Nope, he says again, then lies back on a bench and pulls a long white towel over his legs and closes his eyes.
Dismissed.
This gibes with everything I’ve heard about Connors from other players. Asshole, they say. Rude, condescending, egomaniac prick. But I thought he’d treat me differently, I thought he’d show me some love, given our longtime connection.
Just for that, I tell Perry, I’m beating this guy in three easy sets - and he’s going to win no more than nine games.
The crowd is pulling for Connors. It’s the opposite of Stratton. Here, I’m cast as the bad guy. I’m the impertinent upstart who dares to oppose the elder statesman. The crowd wants Connors to defy the odds, and Father Time, and I’m standing in the way of that dream scenario. Each time they cheer I think: Do they realize what this guy is like in the locker room? Do they know what his peers say about him? Do they have any concept of how he responds to a friendly hello?
I’m cruising, winning easily, when a man in the upper bleachers calls out, C’mon, Jimmy, he’s a punk - you’re a legend! The words hang in midair for a moment, bigger and louder than the Goodyear Blimp overhead, and then twenty thousand fans guffaw. Connors cracks a sly smile, nods, and hits a ball as a souvenir to the man who yelled.
Now the crowd erupts. A standing ovation.
Running on adrenaline and anger, I punk the legend in the final set, 6:1.
After the match, I tell reporters about my pre-match prediction, and then they tell Connors.
He says: I enjoy playing guys who could be my children. Maybe he’s one of them. I spent a lot of time in Vegas.
In the semis I lose again to Lendl. I take him to a fourth set, but he’s too strong. Trying to wear him out, I wear myself out. Despite the best efforts of Limping Lenny and Pat the Spitting Chilean, I’m not able to stay with a man of Lendl’s caliber. I tell myself that when I get back to Vegas, the search must continue for someone, anyone, who can make me battle ready.

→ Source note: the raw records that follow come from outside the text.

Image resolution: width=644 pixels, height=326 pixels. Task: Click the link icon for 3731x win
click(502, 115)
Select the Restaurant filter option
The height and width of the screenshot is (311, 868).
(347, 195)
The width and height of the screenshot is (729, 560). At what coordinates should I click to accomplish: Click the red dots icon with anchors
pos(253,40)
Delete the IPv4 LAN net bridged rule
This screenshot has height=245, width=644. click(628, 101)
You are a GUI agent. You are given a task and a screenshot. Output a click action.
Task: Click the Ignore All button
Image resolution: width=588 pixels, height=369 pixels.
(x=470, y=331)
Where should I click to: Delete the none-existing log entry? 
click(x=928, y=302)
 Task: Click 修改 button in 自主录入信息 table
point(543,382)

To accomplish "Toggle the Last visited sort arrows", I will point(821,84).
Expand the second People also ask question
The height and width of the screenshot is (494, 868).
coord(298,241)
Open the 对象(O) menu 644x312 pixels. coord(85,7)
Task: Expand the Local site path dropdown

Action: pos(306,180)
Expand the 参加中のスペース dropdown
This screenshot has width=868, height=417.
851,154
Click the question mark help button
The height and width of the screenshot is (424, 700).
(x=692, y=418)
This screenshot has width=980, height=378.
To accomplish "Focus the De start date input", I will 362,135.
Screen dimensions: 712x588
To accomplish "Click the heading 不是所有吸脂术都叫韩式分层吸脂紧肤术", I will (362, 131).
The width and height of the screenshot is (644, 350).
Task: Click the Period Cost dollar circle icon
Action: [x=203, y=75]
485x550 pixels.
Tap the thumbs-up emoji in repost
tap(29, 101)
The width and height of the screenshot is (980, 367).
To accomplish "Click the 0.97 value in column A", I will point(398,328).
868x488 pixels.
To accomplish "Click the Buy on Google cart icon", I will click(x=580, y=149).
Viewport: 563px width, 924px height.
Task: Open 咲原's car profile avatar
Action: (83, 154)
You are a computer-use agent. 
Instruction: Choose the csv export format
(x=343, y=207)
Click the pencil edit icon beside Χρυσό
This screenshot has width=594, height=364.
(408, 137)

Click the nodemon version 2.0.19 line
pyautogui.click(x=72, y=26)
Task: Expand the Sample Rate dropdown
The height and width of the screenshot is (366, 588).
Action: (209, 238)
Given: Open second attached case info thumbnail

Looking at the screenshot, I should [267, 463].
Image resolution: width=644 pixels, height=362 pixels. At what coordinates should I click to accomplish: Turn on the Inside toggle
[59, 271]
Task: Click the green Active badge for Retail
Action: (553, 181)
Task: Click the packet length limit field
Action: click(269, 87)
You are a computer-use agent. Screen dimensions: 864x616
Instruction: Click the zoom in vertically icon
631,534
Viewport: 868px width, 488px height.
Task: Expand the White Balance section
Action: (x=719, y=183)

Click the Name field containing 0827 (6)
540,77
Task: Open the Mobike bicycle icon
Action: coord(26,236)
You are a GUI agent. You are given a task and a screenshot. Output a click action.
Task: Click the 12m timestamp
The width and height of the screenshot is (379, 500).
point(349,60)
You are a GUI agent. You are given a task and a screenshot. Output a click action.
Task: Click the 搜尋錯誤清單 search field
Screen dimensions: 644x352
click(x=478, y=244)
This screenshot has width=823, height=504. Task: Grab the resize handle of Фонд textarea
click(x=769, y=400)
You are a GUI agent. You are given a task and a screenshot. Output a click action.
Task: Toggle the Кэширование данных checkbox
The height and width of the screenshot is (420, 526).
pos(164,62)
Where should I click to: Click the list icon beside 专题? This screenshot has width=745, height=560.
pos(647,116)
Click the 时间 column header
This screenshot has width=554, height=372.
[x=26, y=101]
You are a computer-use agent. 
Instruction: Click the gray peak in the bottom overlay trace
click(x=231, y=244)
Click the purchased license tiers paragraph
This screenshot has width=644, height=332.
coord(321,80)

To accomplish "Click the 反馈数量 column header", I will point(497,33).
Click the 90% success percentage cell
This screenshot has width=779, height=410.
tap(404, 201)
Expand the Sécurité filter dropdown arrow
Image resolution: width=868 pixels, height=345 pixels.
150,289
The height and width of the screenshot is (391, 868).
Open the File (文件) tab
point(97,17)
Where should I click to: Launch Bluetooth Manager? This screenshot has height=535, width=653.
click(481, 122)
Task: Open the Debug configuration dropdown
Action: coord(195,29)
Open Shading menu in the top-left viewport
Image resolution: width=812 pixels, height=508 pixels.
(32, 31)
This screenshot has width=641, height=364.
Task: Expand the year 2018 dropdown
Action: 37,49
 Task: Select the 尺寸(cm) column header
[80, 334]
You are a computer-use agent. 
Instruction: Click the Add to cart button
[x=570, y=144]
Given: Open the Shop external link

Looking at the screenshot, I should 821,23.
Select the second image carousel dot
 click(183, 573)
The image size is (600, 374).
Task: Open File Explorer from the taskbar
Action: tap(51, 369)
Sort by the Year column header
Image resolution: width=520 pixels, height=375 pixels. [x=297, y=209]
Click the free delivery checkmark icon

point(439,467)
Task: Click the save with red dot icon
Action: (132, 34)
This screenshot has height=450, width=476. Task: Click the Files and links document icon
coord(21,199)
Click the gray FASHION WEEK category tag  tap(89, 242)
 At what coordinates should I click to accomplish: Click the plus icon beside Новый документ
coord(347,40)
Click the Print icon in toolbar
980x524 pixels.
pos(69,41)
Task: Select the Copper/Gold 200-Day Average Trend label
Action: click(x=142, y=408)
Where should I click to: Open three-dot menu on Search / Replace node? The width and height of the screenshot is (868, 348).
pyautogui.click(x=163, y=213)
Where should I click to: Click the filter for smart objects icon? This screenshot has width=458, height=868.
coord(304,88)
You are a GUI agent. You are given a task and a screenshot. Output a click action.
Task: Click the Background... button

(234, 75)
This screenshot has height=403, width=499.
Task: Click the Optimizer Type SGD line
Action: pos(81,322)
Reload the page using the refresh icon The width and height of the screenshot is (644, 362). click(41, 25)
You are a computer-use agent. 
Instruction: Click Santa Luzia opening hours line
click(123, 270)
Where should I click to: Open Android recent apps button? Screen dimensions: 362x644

BUT NO ONE CAN MAKE me ready for the battle with the media, because it’s not really a battle, it’s a massacre. Each day brings another anti-Agassi screed in another magazine or newspaper. A dig from a fellow player. A diatribe from a sportswriter. A fresh piece of libel, served up as analysis. I’m a punk, I’m a clown, I’m a fraud, I’m a fluke. I have a high ranking because of a conspiracy, a cabal of networks and teenagers. I don’t rate the attention I get because I haven’t won a slam.
Millions of fans like me, apparently. I get potato sacks full of fan mail, including naked pictures of women with their phone numbers scrawled along the margin. And yet each day I’m vilified because of my look, because of my behavior, because of no reason at all. I absorb the role of villain-rebel, accept it, grow into it. The role seems like part of my job, so I play it. Before long, however, I’m being typecast. I’m to be the villain-rebel forever, in every match and every tournament.
I turn to Perry. I fly back east and visit him for a weekend. He’s studying business at Georgetown. We go out for big dinners, and he takes me to his favorite local bar, the Tombs, and over beers he does what Perry has always done. He reshapes my anguish, makes it more logical and articulate. If I’m a returner, he’s a reworder. First, he redefines the problem as a negotiation between me and the world. Then he clarifies the terms of the negotiation. He grants that it’s horrible to be a sensitive person who’s publicly excoriated every day, but he insists it’s only temporary. There’s a time limit to this torture. Things will get better, he says, the moment I start to win Grand Slams.